> **INSTRUCTIONS FOR THE TASK**
Up to and including the line that contains "This screenshot has height=820, width=1324.", repeat the entries below exactly from the first line on. Do not carry over any pictures.

RECORDS TO PROCESS below:

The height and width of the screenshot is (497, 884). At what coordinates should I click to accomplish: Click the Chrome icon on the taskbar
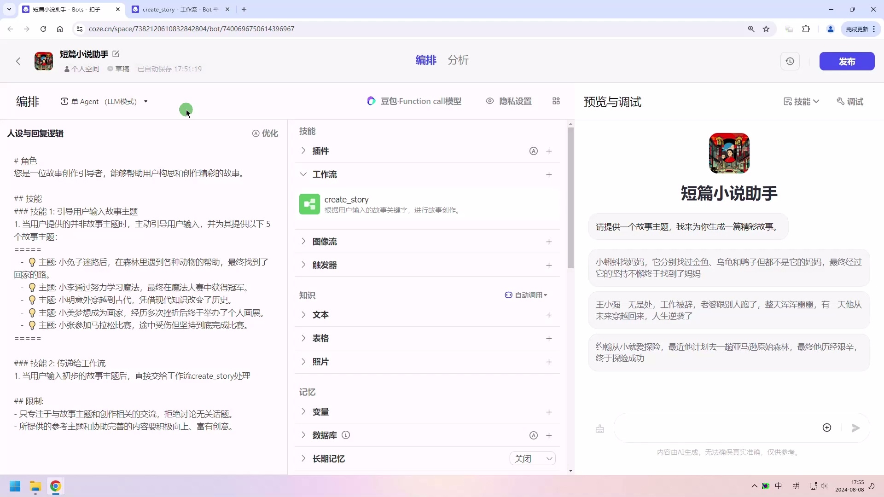55,486
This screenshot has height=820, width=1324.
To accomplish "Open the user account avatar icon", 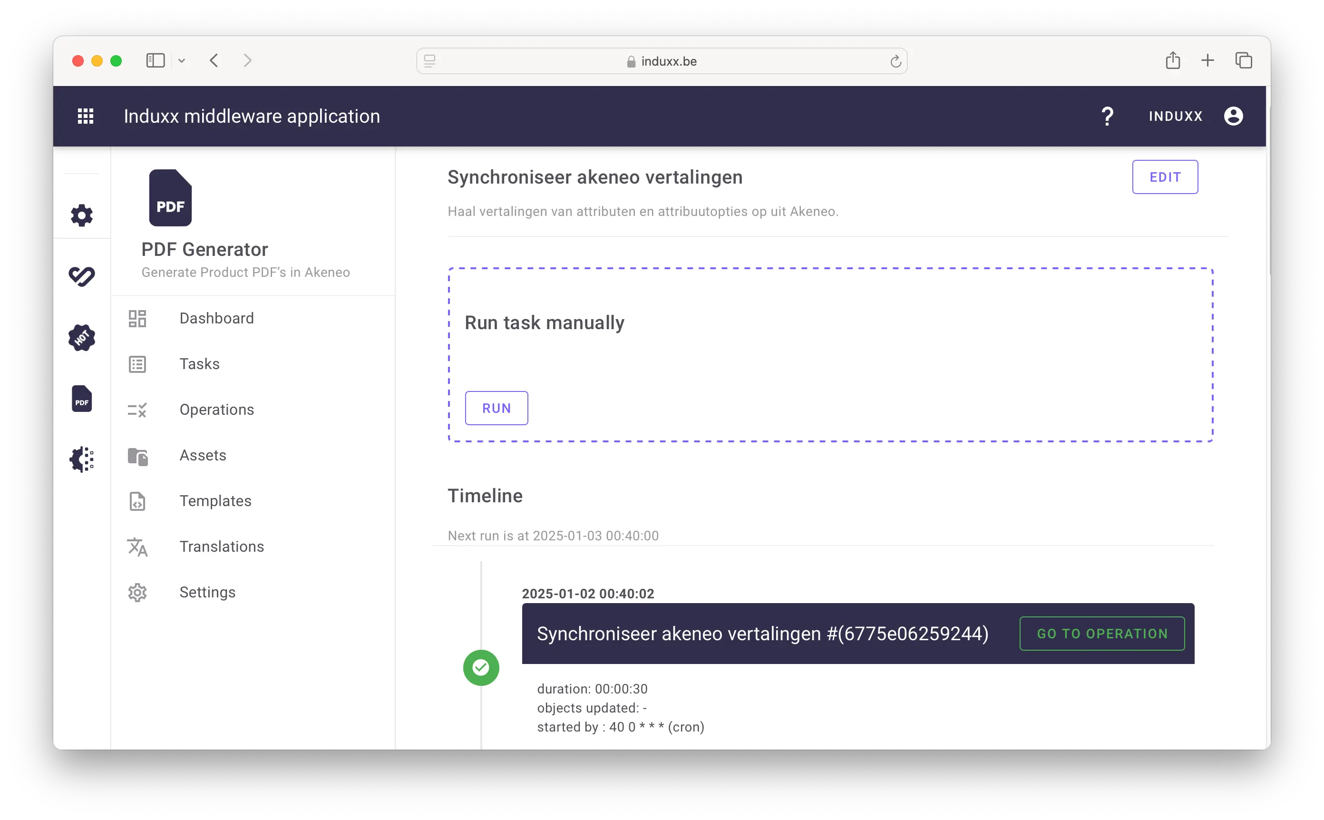I will pyautogui.click(x=1233, y=116).

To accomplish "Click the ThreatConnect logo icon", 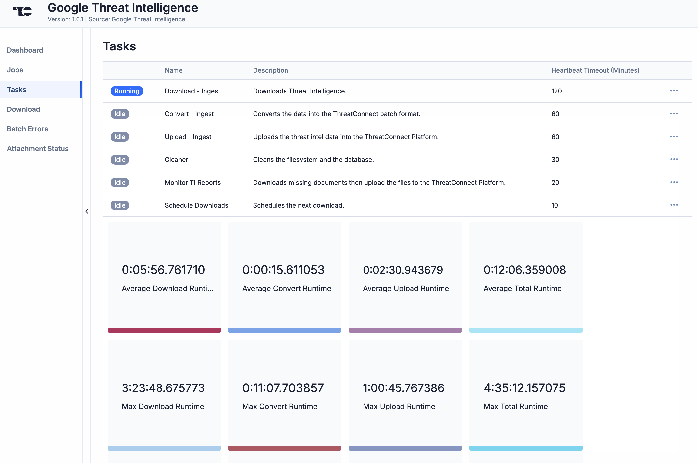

End of RECORDS TO PROCESS.

> **ANSWER TO THIS PROBLEM**
The height and width of the screenshot is (497, 884). At what coordinates should I click to accomplish: Click the Chrome icon on the taskbar
55,486
This screenshot has height=820, width=1324.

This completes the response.